Thursday, 12 February 2026, 10:51 pm

    NFA goes big with tonner bags for rice warehouses

    The National Food Authority (NFA) is planning to use bigger “tonner” bags in storing rice and palay across its warehouses, aiming to improve efficiency in manpower, storage, and handling.

    NFA administrator Larry Lacson said the tonner bag system, which was tested in three sites last year, will now be rolled out nationwide. Each branch is instructed to set aside one warehouse to implement the new system.

    A tonner bag, made of high-strength polypropylene or polyethylene, can hold the equivalent of about 20 regular 50-kg rice bags. Using these larger bags reduces manual handling, cuts travel distances for workers, and allows denser, stackable storage that also makes it easier to separate rice varieties.

    Early results show time savings: unloading 100 tonner bags takes 1.06 hours, compared to 1.35 hours for the same volume in conventional 50-kg bags.

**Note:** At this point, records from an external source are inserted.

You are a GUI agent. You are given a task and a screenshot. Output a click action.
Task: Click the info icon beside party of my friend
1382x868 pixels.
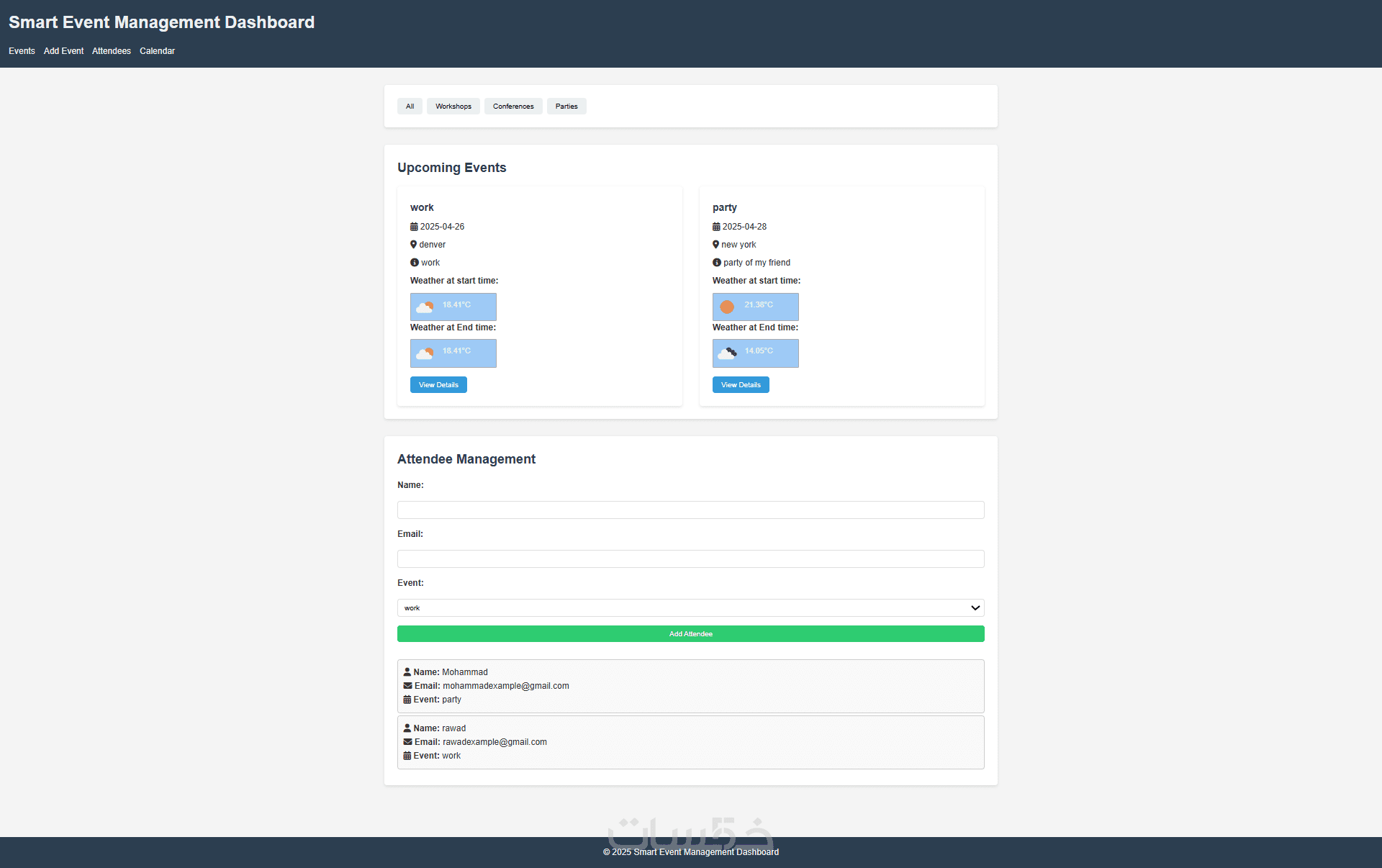click(716, 263)
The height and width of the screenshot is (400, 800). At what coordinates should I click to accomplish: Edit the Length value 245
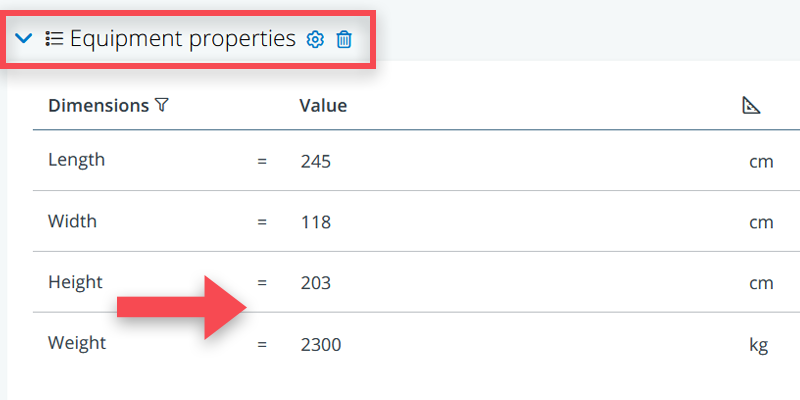point(315,160)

For milling, a six-wheeler truck can carry 22 tonner bags, equivalent to 264 standard bags.

    The NFA plans to support the shift by acquiring gantry systems and forklifts, targeting nearly all of its 45 branches to adopt the system by June 2028. However, Lacson noted that the project’s success depends partly on funds from auctions of aging rice stocks, as it currently has no dedicated budget.